The recent surge in Nvidia's stock price is driven by strong demand for AI semiconductors from its clients. Major tech giants such as Microsoft, Meta, Amazon, and Google plan to invest $350 billion in capital expenditures in the coming fiscal year, which is $40 billion more than this year's $310 billion. With such strong potential demand, expectations for Nvidia continue to rise. In fact, these companies are reported to account for 40% of Nvidia's revenue. In particular, one of Nvidia's strategic product lines?AI graphics processing units (GPUs)?is considered essential for training large-scale AI models such as ChatGPT and Llama (LLAMA).

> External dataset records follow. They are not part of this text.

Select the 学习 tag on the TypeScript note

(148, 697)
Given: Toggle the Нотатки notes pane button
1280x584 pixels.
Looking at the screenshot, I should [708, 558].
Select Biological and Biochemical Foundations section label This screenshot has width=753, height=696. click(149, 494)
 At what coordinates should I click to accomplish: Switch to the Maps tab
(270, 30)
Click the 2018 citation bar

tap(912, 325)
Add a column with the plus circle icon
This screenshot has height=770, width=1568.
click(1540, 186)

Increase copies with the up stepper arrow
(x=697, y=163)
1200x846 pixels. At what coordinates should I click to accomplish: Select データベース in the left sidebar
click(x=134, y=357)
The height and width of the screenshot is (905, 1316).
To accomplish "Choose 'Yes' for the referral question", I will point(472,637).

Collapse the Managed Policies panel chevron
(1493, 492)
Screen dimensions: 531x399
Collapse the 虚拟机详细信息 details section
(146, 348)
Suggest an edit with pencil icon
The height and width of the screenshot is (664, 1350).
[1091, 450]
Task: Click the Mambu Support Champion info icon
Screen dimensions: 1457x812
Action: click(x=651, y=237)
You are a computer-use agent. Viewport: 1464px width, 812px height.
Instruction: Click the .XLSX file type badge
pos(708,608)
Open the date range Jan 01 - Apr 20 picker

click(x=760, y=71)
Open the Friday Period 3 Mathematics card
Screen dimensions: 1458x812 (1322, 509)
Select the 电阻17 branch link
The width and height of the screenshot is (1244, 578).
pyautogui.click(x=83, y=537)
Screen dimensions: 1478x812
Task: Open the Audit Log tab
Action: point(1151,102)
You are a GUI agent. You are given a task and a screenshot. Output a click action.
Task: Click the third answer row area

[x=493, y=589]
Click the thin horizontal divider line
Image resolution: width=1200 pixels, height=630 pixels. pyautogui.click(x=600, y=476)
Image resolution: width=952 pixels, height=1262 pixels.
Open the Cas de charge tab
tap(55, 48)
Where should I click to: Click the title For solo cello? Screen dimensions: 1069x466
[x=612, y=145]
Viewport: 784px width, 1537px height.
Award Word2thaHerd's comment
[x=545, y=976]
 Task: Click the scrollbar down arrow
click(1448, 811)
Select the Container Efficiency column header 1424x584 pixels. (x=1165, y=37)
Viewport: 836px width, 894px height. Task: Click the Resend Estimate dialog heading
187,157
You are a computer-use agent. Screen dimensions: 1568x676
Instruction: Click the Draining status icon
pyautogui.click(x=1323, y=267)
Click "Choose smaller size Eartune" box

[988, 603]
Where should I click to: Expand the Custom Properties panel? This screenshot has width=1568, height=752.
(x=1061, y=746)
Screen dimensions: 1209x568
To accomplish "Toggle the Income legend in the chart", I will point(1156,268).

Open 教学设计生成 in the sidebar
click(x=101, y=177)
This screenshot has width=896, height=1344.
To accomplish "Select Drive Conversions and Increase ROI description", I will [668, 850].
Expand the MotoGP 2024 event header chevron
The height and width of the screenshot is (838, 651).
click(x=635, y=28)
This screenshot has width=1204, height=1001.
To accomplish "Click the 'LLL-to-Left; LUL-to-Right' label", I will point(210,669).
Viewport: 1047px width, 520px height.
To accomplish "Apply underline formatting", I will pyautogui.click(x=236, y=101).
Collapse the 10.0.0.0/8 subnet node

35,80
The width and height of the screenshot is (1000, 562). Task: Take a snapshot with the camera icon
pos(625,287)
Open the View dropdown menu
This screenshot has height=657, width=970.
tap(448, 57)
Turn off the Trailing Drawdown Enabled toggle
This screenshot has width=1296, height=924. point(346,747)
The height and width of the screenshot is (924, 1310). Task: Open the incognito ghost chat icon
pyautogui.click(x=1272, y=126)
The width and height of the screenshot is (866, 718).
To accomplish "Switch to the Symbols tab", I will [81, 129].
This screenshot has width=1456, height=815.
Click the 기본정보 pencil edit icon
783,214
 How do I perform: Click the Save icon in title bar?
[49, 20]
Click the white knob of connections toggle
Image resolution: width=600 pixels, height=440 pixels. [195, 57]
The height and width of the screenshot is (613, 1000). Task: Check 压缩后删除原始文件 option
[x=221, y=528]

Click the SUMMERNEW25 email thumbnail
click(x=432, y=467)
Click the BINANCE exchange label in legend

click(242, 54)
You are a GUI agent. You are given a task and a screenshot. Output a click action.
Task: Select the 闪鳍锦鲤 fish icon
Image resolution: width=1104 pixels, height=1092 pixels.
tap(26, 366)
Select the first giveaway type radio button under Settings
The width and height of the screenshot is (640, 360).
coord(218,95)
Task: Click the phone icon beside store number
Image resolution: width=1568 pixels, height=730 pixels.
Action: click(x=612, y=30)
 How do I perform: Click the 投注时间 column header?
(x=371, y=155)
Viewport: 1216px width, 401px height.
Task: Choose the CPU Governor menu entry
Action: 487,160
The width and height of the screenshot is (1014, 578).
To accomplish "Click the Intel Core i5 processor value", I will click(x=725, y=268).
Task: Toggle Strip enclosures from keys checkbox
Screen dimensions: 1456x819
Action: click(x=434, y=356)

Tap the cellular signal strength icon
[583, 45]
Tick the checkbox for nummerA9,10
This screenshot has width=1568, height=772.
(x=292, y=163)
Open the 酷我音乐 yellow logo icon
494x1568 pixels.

This is one of the reasons why Nvidia is regarded as one of Wall Street's "most beloved stocks." Brian Mulberry, portfolio manager at Zacks Investment Management, said, "The demand for Nvidia chips is clearly enormous," adding, "Nvidia chips are essential for AI to reach the next stage, and the sharp rebound in the stock price since April has brought renewed attention to this fact." This refers to Nvidia's V-shaped recovery after its stock hit a low in April due to the "DeepSeek shock" sparked by the emergence of Chinese AI startup DeepSeek and concerns over the US-China tech rivalry.
Despite already reaching all-time highs, some believe Nvidia still has further upside potential. Ken Mahoney, CEO of Mahoney Asset Management, told Bloomberg, "We will watch to see if Nvidia once again beats earnings expectations and raises its guidance," adding, "Given the rate of sales growth, it is hard to say the current stock price is expensive." According to Bloomberg, 90% of Wall Street analysts have given Nvidia a "buy" rating or equivalent, and the average price target has been raised by 6%.
Nvidia is not the only company benefiting from the tech rally. Microsoft, currently the second most valuable company ($3.74 trillion), and Apple, in third place ($3.15 trillion), are also expected to soon surpass the $4 trillion mark. As the market caps of the top companies have grown rapidly, the top seven stocks in the S&P 500, including Nvidia, now account for one-third of the index's total market capitalization. Reuters noted, "Currently, tech stocks make up about one-third of the S&P 500's market capitalization," adding, "This is similar to the level seen during the dot-com bubble in 2000."
Meanwhile, CEO Jensen Huang is reportedly preparing to launch AI chips specifically for the Chinese market. According to the UK Financial Times (FT), which cited sources on this day, the new China-specific chip will be a modified version of the existing Blackwell RTX Pro 6000 processor. In response to the strengthened US semiconductor sanctions against China under the Donald Trump administration, it is expected that this version will have advanced technologies such as high-bandwidth memory (HBM) and NVLink (an interconnection technology that increases data transfer speeds) removed.